Discussion - time series and info leak in Graph NN
Overview
I am referring to below great post and trying to build a graph NN for credit card fraud detection. Thanks for sharing the great work! I have a question to discuss with the community, which is the time series problem and potential information leak.
For instance in the citation dataset, when we train the model, we are in fact looking back and mix all publications together. But literally, the paper published in say 2021 will not be able to cite papers published in 2022. The dataset does not have a time stamp so I am not sure how the edge data was processed to avoid the possible info leak.

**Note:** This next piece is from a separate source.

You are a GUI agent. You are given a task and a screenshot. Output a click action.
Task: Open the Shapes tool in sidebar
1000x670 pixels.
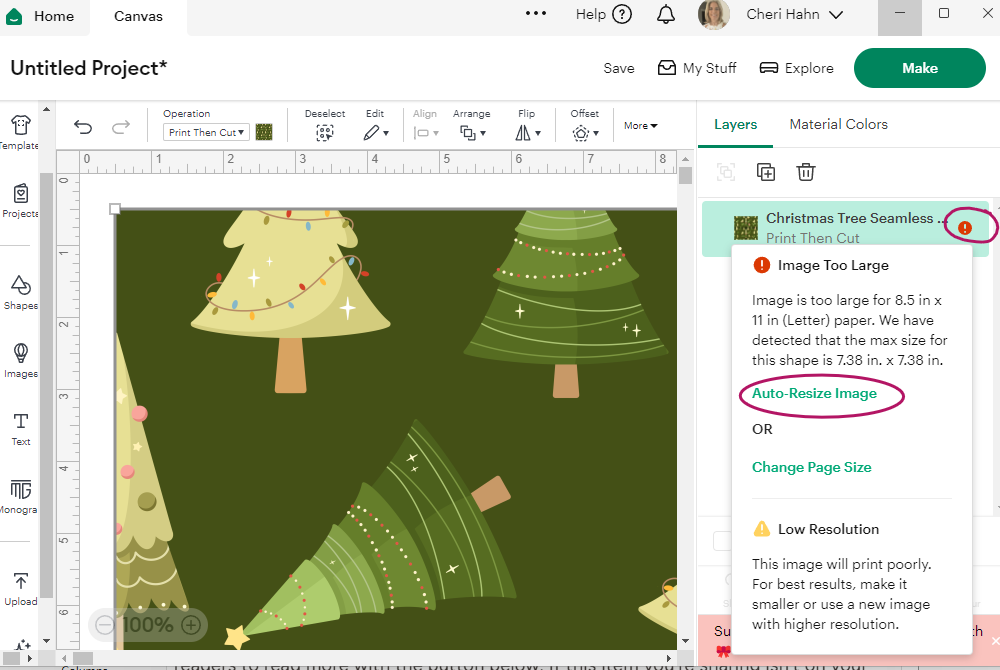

https://github.com/keras-team/keras-io/blob/127613fbc24124bcf75d81c02a26655cf65b7902/examples/graph/gnn_citations.py#L74-L80
How to reduce info leak when preparing edges
I will have to deal with credit card application data with time stamps, I assume that I should be very careful when dealing the edges to avoid info leak. Past applications cannot link to future applications as in production, this will never happen.
Currently I am using PySpark GraphFrame to prepare the node and edge dataset, in the motif finding I limit the linkage like this:
# Search for pairs of vertices with edges in both directions between them.
motifs = g.find("(app_1)-[edge1]->(entity); (app2_2)-[edge2]->(entity)")\
.filter("acct_1.id > acct_2.id")
acct_1.id > acct_2.id limits that the source application should be received later than the target application, intuitively I think it helps reduce the info leak of sneaking at future info. But I am not sure if this suffices the needs to avoid info leak, if the graph NN takes into account the direction of graphs, if so, looks like this works to block the Propagation? How the community deals with this info leak challenge when preparing data for Graph NN?
Looking for your insights, thanks in advance!